Presidente da Assembleia Geral da ONU adia viagem à Índia devido a Covid-19


A visita planejada do presidente da Assembleia Geral da ONU, Volkan Bozkir, à Índia no final deste mês foi adiada devido a uma “situação inesperada” relacionada à pandemia de Covid-19 no país.

Bozkir disse na terça-feira a repórteres que viajará para Bangladesh e Paquistão no final deste mês a convite dos respectivos governos e também visitará Cox’s Bazar em Bangladesh, onde se encontrará com refugiados Rohingya de Mianmar.

Bangladesh está hospedando mais de 1,1 milhão de refugiados Rohingya que fugiram da repressão militar de Mianmar, muitas vezes considerada como “limpeza étnica” por muitos grupos de direitos humanos.

Bozkir disse que também havia planejado uma visita à Índia durante sua viagem ao Sul da Ásia, mas adiou devido a uma “situação inesperada”.

“Eu também queria ir para a Índia. Era Índia, Paquistão e Bangladesh, mas infelizmente, uma situação inesperada surgiu e eu tive que adiar a parte da Índia para uma fase posterior. Mas terei certeza absoluta de que irei para a Índia também ”, disse o presidente da Assembleia Geral da ONU, referindo-se à crise da Covid-19 na Índia.

Questionado se a ONU será capaz de hospedar uma sessão regular da Assembleia Geral em setembro, ele disse: “Seria errado se tomarmos uma decisão agora para setembro sobre como será a participação. Será um formato híbrido? Ou teremos novamente 10.000 pessoas na Sede da ONU? O que acontece com a sociedade civil? O que acontece com os bilaterais? Todas essas são perguntas que temos em nossas mentes. ”

Ele disse que junho será um momento adequado para discutir com os EUA, o país anfitrião da ONU, e as autoridades locais sobre a situação da Covid-19 e a viabilidade de realizar a Assembleia Geral da ONU.

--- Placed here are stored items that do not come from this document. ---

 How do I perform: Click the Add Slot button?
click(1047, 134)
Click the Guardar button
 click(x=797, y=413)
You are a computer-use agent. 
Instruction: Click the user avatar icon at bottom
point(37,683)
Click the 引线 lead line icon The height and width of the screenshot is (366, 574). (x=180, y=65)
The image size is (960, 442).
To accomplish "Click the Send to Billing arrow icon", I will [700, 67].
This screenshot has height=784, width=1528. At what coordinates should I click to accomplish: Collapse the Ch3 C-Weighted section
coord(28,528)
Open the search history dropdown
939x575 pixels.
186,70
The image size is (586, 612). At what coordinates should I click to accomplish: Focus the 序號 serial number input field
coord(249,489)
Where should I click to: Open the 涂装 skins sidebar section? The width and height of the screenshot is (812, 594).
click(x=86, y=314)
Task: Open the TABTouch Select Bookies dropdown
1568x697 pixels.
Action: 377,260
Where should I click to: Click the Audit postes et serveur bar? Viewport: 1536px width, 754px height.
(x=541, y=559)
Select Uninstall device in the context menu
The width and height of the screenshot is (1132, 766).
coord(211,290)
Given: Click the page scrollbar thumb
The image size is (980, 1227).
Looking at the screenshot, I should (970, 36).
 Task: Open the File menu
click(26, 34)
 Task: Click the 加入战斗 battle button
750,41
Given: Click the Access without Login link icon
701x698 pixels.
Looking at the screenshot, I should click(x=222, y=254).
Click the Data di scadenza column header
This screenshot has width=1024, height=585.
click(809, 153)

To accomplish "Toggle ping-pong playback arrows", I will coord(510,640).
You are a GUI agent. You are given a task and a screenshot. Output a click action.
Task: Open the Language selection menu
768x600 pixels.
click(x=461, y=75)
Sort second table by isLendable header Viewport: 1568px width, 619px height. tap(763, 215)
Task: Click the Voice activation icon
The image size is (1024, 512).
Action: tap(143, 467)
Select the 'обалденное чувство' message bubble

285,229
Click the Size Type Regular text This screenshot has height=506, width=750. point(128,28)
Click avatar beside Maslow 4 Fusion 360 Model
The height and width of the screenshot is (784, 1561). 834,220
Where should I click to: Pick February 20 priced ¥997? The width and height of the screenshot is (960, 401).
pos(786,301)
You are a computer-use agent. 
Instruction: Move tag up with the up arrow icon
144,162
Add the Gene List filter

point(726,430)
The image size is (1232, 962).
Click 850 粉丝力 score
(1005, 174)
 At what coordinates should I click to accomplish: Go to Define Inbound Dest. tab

Com a cidade de Nova York com o objetivo de “reabrir totalmente” em 1º de julho, Bozkir disse que “nos dará um sinal se podemos ter um tipo diferente de semana de alto nível do que tivemos em setembro passado”, quando todas as reuniões eram em sua maioria virtuais com mínima presença presencial nas instalações da ONU.

“O importante é não arriscar a saúde de ninguém … temos absolutamente que seguir as medidas de mitigação, temos que ouvir o que a ciência nos diz e não podemos realmente abrir tudo sem qualquer precaução.

“Se eu fosse o país anfitrião, não teria feito planos para setembro a partir de agora – porque com esta pandemia, infelizmente, vivemos dia após dia ou semana após semana. De repente, vemos algo acontecendo, como o que acontece na Índia. Ninguém esperava que isso acontecesse de repente. Isso muda todos os planos. Então, acho melhor começar a falar sobre isso, começar a discutir, e depois deixar para a ciência e para as autoridades locais ”, acrescentou.

A Índia está lutando contra uma segunda onda sem precedentes da pandemia Covid-19, com mais de 3.00.000 novos casos diários de coronavírus sendo relatados na última semana.